Large language models (LLMs) have shown promise in generating program workflows for visual tasks. However, previous approaches often rely on closed-source models, lack systematic reasoning, and struggle with long-form video question answering (videoQA). To address these challenges, we introduce the FS-VisPR framework, an adaptive visual program reasoning approach that balances fast reasoning for simple queries with slow reasoning for difficult ones. First, we design efficient visual modules (e.g., key clip retrieval and subtitle retrieval) to support long-form video tasks. Then, we construct a diverse and high-quality fast-slow reasoning dataset with a strong LLM to align open-source language models' ability to generate visual program workflows as FS-LLM. Next, we design a fast-slow reasoning framework with FS-LLM: Simple queries are directly solved by VideoLLMs, while difficult ones invoke visual program reasoning, motivated by human-like reasoning processes. During this process, low-confidence fast-thinking answers will trigger a second-stage slow-reasoning process, and a fallback mechanism to fast reasoning is activated if the program execution fails. Moreover, we improve visual programs through parameter search during both training and inference. By adjusting the parameters of the visual modules within the program, multiple variants are generated: during training, programs that yield correct answers are selected, while during inference, the program with the highest confidence result is applied. Experiments show that FS-VisPR improves both efficiency and reliability in visual program workflows. It achieves 50.4% accuracy on LVBench, surpassing GPT-4o, matching the performance of Qwen2.5VL-72B on VideoMME.

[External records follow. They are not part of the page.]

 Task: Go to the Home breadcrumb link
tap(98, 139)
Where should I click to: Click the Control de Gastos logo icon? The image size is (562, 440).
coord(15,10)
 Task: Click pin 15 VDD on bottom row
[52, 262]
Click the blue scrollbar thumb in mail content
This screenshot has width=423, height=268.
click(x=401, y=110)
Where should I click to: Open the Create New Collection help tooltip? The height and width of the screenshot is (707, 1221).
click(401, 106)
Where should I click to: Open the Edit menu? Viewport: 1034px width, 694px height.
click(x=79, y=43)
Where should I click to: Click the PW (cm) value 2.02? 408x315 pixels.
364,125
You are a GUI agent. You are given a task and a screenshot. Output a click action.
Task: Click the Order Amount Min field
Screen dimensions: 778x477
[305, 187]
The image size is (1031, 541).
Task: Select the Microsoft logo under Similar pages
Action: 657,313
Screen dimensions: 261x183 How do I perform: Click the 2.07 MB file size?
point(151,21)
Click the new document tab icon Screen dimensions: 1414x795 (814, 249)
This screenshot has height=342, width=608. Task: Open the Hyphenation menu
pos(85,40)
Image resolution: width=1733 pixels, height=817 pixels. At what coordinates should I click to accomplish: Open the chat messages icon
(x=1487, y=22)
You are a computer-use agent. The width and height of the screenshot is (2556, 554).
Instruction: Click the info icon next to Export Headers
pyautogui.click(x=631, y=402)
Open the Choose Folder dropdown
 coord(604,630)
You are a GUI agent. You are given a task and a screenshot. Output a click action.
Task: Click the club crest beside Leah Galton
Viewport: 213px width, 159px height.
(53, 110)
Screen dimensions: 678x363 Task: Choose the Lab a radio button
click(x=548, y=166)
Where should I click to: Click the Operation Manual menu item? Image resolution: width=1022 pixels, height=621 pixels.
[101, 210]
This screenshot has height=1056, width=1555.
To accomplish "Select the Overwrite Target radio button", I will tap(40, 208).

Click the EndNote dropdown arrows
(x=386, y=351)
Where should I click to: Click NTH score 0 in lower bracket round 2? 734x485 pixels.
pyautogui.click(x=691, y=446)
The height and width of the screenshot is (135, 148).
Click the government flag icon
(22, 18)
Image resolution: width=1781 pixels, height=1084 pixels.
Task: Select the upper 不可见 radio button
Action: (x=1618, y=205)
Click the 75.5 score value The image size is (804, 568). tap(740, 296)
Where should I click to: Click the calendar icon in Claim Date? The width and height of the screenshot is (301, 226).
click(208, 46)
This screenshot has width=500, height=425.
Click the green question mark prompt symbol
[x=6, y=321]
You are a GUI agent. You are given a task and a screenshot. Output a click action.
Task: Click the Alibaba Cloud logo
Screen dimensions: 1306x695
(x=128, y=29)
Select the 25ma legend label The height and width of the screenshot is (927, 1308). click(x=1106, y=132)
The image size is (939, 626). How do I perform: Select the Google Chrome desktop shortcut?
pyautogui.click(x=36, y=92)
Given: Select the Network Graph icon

翻译：大型语言模型（LLM）在生成视觉任务的程序工作流方面展现出潜力。然而，先前方法通常依赖闭源模型，缺乏系统性推理能力，且在长视频问答（videoQA）任务上表现不佳。为应对这些挑战，我们提出了FS-VisPR框架，一种自适应视觉程序推理方法，能够针对简单查询进行快速推理，对复杂查询进行慢速推理。首先，我们设计了高效的视觉模块（如关键片段检索与字幕检索）以支持长视频任务。随后，我们利用一个强大的LLM构建了多样且高质量的快速-慢速推理数据集，用以对齐开源语言模型生成视觉程序工作流的能力，形成FS-LLM。接着，我们设计了基于FS-LLM的快速-慢速推理框架：简单查询直接由VideoLLM处理，而复杂查询则触发视觉程序推理，其设计灵感来源于类人的推理过程。在此过程中，低置信度的快速推理答案将触发第二阶段的慢速推理流程；若程序执行失败，则启动回退至快速推理的机制。此外，我们通过在训练和推理阶段进行参数搜索来优化视觉程序。通过调整程序内视觉模块的参数，可生成多个变体：在训练阶段，选择能够产生正确答案的程序；在推理阶段，则采用置信度最高的结果对应的程序。实验表明，FS-VisPR显著提升了视觉程序工作流的效率与可靠性。其在LVBench数据集上取得了50.4%的准确率，超越了GPT-4o，达到了与Qwen2.5VL-72B在VideoMME上相当的性能水平。